| Literature DB >> 15980439 |
Maria Novatchkova1, Michael Wildpaner, Dieter Schweizer, Frank Eisenhaber.
Abstract
The analysis of taxonomic distribution and lineage-specific variation of domains and domain combinations is an important step in the assessment of their functional roles and potential interoperability. In the study of eukaryote sequence sets with many multi-domain proteins, it can become laborious to evaluate the phylogenetic context of the many occurring domains and their mutual relationships. PhyloDome is an answer to that problem. It provides a fast overview on the taxonomic spreading and potential interrelation of domains that are either given as a list of names and PFAM/SMART accessions or derived from a user-defined set of sequences. This taxonomic distribution analysis can be helpful in protein function and interaction assignment as the comparative study of potential Hedgehog pathway members in C.elegans shows. An implementation of PhyloDome is accessible for public use as a WWW-Service at http://mendel.imp.univie.ac.at/phylodome/. Software components are available on request.Entities:
Mesh:
Substances:
Year: 2005 PMID: 15980439 PMCID: PMC1160134 DOI: 10.1093/nar/gki373
Source DB: PubMed Journal: Nucleic Acids Res ISSN: 0305-1048 Impact factor: 16.971
Figure 1PhyloDome representation of sequence sets exemplified by the analysis of Hedgehog pathway proteins in D.melanogaster and C.elegans. The Hint and Patched domains, which are implicated in cholesterol modification and sensing, show an over-representation in worm, indicated by the magenta fraction in the domain-representation, and are detectable throughout metazoans. In contrast, the Hedgehog signaling (HH signal) and SUFU domains, present in coelomata, and the Ground domain in worm are found in taxonomically exclusive groups. This suggests that not only Hedgehog signaling itself, but also cholesterol signaling is shared between D.melanogaster and C.elegans Hedgehog and Patched-homologs. Domains are shown as bars divided into colored areas proportional to their occurrence found in proteomes of fully sequenced eukaryote genomes. The color code is repeated in the tabulated phylogenetic profiles: Gt, Guillardia theta; Pf, Plasmodium falciparum; Ch, Cryptosporidium hominis; Tg, Toxoplasma gondii; Tb, Trypanosoma brucei; Tc, Trypanosoma cruzi; Lm, Leishmania major; Cm, Cyanidioschyzon merolae; Cr, Chlamydomonas reinhardtii; At, Arabidopsis thaliana; Os, Oryza sativa; Ec, Encephalitozoon cuniculi; Sp, Schizosaccharomyces pombe; En, Emericella nidulans; Nc, Neurospora crassa; Sc, Saccharomyces cerevisiae; Cg, Candida glabrata; Ce, Caenorhabditis elegans; Cb, Caenorhabditis briggsae; Am, Apis mellifera; Ag, Anopheles gambiae; Dm, Drosophila melanogaster; Ci, Ciona intestinalis; Mm, Mus musculus; Hs, Homo sapiens.

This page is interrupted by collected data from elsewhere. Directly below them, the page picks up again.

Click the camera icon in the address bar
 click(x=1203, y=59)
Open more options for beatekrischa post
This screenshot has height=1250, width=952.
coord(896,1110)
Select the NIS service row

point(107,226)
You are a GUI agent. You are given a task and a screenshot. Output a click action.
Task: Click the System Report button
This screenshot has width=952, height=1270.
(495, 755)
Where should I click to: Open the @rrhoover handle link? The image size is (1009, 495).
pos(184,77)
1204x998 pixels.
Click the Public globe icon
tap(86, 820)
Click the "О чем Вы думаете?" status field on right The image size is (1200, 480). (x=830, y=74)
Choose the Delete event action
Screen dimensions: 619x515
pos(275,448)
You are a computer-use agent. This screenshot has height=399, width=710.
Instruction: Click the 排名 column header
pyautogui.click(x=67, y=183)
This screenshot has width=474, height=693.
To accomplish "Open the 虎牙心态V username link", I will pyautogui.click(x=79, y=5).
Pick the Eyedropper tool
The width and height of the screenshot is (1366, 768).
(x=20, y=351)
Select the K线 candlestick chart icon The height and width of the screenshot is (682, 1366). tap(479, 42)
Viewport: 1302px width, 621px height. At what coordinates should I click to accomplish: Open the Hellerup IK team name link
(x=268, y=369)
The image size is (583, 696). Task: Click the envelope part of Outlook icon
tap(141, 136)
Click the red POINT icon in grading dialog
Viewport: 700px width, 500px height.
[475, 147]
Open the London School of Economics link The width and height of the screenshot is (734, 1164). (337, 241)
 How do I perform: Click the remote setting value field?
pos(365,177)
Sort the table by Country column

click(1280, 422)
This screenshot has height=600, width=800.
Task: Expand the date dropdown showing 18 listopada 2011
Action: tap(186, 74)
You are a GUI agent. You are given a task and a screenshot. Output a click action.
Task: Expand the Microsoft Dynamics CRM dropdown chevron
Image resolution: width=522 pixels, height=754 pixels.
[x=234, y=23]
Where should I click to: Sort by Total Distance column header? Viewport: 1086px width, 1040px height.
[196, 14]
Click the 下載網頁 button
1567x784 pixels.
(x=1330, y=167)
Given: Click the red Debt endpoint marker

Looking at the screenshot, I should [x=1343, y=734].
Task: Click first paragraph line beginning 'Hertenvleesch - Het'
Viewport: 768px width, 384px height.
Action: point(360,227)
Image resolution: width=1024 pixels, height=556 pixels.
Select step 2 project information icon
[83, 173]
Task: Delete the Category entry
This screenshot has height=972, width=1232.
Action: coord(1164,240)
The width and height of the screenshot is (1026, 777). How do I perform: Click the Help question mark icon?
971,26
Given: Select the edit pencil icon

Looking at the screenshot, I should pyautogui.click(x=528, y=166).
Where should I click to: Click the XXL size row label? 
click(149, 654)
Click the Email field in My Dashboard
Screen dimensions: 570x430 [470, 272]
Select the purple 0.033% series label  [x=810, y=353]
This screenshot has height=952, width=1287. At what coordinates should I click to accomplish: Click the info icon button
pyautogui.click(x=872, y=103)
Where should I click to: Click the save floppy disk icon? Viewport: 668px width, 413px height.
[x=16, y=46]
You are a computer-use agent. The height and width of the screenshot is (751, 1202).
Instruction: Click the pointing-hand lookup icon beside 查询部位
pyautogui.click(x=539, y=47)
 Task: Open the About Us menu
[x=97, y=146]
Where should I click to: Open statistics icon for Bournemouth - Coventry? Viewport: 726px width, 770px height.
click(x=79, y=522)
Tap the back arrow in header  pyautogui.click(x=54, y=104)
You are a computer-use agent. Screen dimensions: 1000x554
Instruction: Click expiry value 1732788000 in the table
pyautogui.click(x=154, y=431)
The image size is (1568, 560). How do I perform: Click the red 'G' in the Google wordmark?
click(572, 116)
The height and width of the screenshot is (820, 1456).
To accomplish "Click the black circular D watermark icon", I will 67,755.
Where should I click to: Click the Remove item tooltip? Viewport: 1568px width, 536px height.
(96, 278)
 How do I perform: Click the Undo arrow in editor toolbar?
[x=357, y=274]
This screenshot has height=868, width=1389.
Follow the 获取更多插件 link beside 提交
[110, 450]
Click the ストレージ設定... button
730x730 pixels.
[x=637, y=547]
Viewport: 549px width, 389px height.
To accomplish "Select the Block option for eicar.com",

Figure 2Taxonomic correlation and functional link between domain pairs. (a) The distribution of multi-domain proteins with physically linked domain pairs is shown with respect to the taxonomic correlation coefficient (cc) (only reliable physical links between non-homologous domains found in more than three sequences across all species have been considered). (b) Diagram showing the fraction of physically associated domain types among the taxonomically correlating domain pairs (with at least one domain from a multi-domain protein). (c) Average functional distance between correlating domain pairs estimated by the minimal number of vertices separating them within the GO tree. These data show that a functional relationship between domains is associated with high correlation of their respective taxonomic distributions. Although the performance of the various correlation coefficients is similar, the Pearson cc appears slightly more predictive and is, therefore, used by PhyloDome. (dark-blue, Pearson cc of taxonomic distribution; red, Pearson cc of taxonomic profile; gray, Spearman cc of taxonomic distribution).